Monday, September 25th, 2006 12:07 pm
I just offhandedly mentioned how it won't be too many years until we have the bandwidth and storage to constantly upload video from where ever we are, and the processing power to do some really amazing analysis on it. All of it, every single frame. Geocoded, timestamped, indexed, searchable, linked into a constantly evolving composite of reality. Available for the rest of human history.

15 years? 10 years? Maybe not even that.

10 years ago today I had just moved into the dorms, basically the only place in the world with a wired network and highspeed internet access. Seeing URLs in commercials was starting to seem normal and instant messaging had just been invented. The family had 2 cellphones -- one in my dad's truck, one the rest of us shared (and having that many was unusual). I wouldn't get my own for another 3 years. My brand new, completely tricked out going-away-to-college computer was 166Mhz with 3G of storage. It had a 28.8k modem, a 10Mbps ethernet card and it was just shy of the bleeding edge.

Goddamn but things are starting to get interesting. And happy 10 year Seattle anniversary to me.
Monday, September 25th, 2006 08:19 pm (UTC)
"...basically the only place in the world with a wired network and highspeed internet access."

Er?
Monday, September 25th, 2006 08:29 pm (UTC)
Hyperbole, yes. Though not entirely, and certainly not for home connections.
Monday, September 25th, 2006 08:44 pm (UTC)
Available for the rest of human history? Either you have a very pessimistic view of the future of our species, or a very optimistic view of the longevity of digitial data. After all, the technological changes that will make this scan and catalog everything future possible will lead to changes in format that will make today's media and software as inaccessible as the Notabene files on 5&1/2" floppies from when I was an undergrad, lo these 15 years agone.
Monday, September 25th, 2006 08:52 pm (UTC)
Hmm. By the mid ninties there were plenty of geek households with internal networks sharing out external highspeed connections, often with their own domains and servers and such.
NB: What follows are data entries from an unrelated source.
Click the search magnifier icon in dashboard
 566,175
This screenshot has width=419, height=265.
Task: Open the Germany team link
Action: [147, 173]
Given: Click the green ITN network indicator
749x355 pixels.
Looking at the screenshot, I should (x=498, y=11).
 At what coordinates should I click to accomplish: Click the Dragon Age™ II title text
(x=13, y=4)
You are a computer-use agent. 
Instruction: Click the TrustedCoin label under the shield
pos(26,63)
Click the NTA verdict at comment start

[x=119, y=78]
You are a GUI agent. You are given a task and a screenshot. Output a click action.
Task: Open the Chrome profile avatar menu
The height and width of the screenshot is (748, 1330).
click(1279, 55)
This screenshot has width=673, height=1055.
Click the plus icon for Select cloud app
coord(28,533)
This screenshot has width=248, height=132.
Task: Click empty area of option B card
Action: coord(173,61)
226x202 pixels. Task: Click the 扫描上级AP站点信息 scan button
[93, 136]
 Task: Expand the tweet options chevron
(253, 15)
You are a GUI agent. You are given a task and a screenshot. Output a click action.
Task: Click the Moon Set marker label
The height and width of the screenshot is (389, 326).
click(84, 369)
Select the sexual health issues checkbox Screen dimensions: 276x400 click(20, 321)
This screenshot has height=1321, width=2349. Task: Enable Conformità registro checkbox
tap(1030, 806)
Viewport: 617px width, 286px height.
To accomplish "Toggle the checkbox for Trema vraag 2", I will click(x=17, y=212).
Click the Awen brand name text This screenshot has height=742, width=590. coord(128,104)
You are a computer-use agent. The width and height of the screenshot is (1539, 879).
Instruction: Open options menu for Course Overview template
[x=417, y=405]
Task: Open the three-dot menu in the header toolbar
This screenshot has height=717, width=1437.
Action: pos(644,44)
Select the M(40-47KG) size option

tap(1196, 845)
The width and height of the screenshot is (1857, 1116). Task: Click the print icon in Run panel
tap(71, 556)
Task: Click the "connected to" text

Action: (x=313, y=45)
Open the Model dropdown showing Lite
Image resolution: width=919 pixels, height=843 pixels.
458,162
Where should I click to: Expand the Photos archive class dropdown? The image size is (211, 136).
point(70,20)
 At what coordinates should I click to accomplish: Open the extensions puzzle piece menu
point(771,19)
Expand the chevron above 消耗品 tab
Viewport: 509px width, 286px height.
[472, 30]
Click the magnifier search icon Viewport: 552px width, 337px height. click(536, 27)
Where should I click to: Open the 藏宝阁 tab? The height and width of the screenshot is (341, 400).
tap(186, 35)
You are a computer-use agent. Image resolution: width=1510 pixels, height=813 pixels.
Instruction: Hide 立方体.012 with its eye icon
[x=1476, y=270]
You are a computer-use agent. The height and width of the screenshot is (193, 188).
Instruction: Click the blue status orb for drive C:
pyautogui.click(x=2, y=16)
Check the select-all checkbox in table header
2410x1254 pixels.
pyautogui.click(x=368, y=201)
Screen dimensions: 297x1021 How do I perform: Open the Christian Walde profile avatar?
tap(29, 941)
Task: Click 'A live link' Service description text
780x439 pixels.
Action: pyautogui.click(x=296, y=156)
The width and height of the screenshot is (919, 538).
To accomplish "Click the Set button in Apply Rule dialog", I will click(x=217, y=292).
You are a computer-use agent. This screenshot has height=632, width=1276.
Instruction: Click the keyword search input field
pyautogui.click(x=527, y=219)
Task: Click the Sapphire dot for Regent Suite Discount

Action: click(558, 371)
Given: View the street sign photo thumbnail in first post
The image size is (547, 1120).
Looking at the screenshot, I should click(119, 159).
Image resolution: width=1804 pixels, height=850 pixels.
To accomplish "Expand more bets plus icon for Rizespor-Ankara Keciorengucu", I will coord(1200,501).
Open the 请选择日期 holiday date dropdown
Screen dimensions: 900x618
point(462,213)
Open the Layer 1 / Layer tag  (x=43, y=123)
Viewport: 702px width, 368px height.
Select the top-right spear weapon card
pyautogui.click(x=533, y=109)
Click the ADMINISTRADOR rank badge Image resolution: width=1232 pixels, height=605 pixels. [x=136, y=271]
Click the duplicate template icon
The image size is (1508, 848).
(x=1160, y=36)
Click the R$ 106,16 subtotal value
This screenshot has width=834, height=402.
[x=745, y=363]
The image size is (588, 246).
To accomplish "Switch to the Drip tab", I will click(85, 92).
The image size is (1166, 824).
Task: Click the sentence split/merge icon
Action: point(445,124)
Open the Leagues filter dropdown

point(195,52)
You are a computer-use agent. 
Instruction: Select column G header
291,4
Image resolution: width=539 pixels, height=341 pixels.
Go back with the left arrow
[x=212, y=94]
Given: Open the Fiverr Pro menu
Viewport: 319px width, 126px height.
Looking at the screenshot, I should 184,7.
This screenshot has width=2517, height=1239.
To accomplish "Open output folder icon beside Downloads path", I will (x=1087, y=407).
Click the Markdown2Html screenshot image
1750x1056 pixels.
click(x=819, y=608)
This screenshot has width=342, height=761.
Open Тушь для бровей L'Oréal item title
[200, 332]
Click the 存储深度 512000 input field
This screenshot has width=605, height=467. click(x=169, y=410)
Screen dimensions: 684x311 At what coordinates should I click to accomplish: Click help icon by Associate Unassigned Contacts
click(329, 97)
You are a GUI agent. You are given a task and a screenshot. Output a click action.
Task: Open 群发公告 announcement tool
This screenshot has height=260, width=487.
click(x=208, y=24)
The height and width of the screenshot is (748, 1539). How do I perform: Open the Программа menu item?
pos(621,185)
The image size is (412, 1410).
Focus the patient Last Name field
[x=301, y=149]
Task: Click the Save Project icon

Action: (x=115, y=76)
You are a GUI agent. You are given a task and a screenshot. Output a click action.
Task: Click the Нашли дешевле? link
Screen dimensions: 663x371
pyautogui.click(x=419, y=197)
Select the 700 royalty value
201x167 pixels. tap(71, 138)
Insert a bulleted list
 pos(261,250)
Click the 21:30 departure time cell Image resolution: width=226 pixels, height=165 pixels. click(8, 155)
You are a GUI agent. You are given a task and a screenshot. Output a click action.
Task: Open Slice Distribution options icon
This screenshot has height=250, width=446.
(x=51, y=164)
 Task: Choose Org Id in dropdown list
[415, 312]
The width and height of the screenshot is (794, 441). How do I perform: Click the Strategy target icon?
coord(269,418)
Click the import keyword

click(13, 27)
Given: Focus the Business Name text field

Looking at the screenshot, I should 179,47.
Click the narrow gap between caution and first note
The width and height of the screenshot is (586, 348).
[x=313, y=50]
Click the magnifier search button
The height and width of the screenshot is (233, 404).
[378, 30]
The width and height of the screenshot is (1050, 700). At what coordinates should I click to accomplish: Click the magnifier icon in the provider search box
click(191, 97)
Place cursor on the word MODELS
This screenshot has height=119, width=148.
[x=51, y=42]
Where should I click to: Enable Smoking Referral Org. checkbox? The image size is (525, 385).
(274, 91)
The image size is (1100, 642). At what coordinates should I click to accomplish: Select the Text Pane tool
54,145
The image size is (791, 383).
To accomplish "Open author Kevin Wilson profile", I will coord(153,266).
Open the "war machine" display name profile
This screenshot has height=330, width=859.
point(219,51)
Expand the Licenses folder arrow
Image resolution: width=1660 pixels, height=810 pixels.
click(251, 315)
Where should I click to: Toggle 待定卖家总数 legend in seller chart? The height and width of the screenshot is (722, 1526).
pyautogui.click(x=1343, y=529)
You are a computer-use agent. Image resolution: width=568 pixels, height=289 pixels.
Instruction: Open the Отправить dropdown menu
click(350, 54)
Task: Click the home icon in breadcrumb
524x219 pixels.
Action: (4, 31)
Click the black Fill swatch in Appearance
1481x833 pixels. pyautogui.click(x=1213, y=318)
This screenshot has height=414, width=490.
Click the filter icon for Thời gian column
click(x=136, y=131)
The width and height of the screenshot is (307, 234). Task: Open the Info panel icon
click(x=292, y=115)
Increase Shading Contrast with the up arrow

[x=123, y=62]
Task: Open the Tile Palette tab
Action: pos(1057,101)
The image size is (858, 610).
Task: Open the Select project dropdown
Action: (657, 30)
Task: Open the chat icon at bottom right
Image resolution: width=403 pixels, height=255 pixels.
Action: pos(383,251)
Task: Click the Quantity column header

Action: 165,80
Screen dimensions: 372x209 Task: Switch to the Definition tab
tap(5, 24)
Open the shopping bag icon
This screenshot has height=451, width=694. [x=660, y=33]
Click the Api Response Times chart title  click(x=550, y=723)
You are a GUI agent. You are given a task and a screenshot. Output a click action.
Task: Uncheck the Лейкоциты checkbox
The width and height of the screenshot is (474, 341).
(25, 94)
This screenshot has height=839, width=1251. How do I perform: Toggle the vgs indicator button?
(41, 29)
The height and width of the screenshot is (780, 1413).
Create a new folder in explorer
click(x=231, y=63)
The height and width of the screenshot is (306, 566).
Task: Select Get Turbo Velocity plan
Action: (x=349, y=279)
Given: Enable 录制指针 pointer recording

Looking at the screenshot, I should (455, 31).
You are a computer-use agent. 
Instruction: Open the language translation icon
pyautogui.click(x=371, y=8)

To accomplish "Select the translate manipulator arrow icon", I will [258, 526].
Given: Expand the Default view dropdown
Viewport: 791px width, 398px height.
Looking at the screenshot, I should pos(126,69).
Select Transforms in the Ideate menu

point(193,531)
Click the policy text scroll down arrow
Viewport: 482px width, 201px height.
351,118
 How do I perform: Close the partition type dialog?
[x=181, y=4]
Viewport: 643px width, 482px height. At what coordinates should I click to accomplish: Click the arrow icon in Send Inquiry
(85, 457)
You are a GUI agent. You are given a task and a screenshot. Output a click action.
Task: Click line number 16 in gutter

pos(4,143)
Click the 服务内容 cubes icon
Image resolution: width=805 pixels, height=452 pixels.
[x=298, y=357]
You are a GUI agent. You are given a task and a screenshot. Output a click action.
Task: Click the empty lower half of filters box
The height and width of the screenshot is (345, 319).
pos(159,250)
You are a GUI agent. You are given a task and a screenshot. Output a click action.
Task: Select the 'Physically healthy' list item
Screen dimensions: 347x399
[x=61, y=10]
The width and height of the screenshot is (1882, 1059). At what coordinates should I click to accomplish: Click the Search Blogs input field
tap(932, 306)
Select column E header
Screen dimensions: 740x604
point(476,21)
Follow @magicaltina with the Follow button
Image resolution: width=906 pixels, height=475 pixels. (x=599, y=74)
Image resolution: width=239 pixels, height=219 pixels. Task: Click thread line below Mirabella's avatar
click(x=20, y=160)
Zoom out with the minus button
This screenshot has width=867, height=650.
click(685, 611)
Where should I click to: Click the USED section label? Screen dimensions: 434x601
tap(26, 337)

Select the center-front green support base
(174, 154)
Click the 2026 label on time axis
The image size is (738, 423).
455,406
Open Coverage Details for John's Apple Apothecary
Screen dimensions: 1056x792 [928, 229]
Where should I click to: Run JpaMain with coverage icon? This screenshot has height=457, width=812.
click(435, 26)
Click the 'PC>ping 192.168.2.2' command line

Especially in high rent high nerdity areas (like Boston and the Bay Area).

Not *common*, but not at all rare in the right circles. Craig and I had a home network but a lousy connection in 1996 (they promised us DSL in six months when we bought the house, and it continued to be "in six months" for the next few years). But we were also in the boonies where such amenities were less available.
Monday, September 25th, 2006 10:01 pm (UTC)
Happy singularity. :)
Monday, September 25th, 2006 10:49 pm (UTC)
When I moved into the Halls of Residence at Canterbury for my first degree in 1991, my weapon of choice for computing was a second hand Apple IIc luggable with a Panasonic 1081 dotmatrix*. Internet via phone line was possible, but difficult, and we mainly did that in the labs at Uni (No individual phones to our rooms, you see.)

The tech now available make me sometimes feel like a Sopwith Camel pilot sitting in the cockpit of a stealth bomber wondering which button to press.

*I managed to sell this to a suck^h^h^hNice young man in 1994 for $500. I didn't feel bad about that for much more than thirty seconds.
Tuesday, September 26th, 2006 02:18 am (UTC)
Storage, yes. Bandwidth, probably not.

Storage per buck is doubling roughly every year; that means that if you start recording now, you can keep doing it forever (until the curve levels off) for a total lifetime cost of twice the price of the first year. That's easy.

Wireless bandwidth, however, is not increasing nearly fast enough to keep up; its doubling time is several years. And if we keep adding users faster than we add channels, we'll never catch up. Sneakernet will continue to be the economical choice into the forseeable future. (Hint: with current SD cards, CPIP is faster than T1.)
Wednesday, September 27th, 2006 01:20 am (UTC)
Just yesterday I heard mention of a device that will store GPS information (location & direction) associated with digital video. (And I wish I could cite something, but it was one student presentation in the midst of many, and I wasn't paying that much attention.) That sort of simultaneously-created metadata I do expect to become common. Any additional indexing, the sort we humans are needed for ... probably won't be much more common than it is today. I don't think.

I'm going to take a middle ground on the "rest of human history." If something seems to have continued value, then it'll be kept alive, in some form or another. Most digital data won't be. Unfortunately.
(Though it's always possible the next 10-15 years will bring about major changes in electronic longevity. I've never been very good at predicting the future.)

Ten years ago I was starting high school, and didn't have my own email address. How life has changed.